**Input:**
════

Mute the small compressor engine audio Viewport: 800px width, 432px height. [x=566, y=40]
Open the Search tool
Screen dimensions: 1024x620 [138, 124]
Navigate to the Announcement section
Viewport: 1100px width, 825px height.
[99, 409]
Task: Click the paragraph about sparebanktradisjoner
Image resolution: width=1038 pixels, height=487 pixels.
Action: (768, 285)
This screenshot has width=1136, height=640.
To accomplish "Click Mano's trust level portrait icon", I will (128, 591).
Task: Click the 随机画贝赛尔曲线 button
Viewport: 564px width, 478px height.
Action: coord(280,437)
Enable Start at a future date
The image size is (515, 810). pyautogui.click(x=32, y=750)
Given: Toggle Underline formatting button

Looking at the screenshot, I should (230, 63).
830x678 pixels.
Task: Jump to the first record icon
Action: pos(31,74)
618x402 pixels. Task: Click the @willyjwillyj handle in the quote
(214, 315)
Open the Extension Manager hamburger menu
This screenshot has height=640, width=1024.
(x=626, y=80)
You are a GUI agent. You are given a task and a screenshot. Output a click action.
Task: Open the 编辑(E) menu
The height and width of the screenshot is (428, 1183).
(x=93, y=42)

════

**What needs to be done:** Each line of the data above is to be set down exactly.

**The completed task:**
Mute the small compressor engine audio Viewport: 800px width, 432px height. [x=566, y=40]
Open the Search tool
Screen dimensions: 1024x620 [138, 124]
Navigate to the Announcement section
Viewport: 1100px width, 825px height.
[99, 409]
Task: Click the paragraph about sparebanktradisjoner
Image resolution: width=1038 pixels, height=487 pixels.
Action: (768, 285)
This screenshot has width=1136, height=640.
To accomplish "Click Mano's trust level portrait icon", I will (128, 591).
Task: Click the 随机画贝赛尔曲线 button
Viewport: 564px width, 478px height.
Action: coord(280,437)
Enable Start at a future date
The image size is (515, 810). pyautogui.click(x=32, y=750)
Given: Toggle Underline formatting button

Looking at the screenshot, I should (230, 63).
830x678 pixels.
Task: Jump to the first record icon
Action: pos(31,74)
618x402 pixels. Task: Click the @willyjwillyj handle in the quote
(214, 315)
Open the Extension Manager hamburger menu
This screenshot has height=640, width=1024.
(x=626, y=80)
You are a GUI agent. You are given a task and a screenshot. Output a click action.
Task: Open the 编辑(E) menu
The height and width of the screenshot is (428, 1183).
(x=93, y=42)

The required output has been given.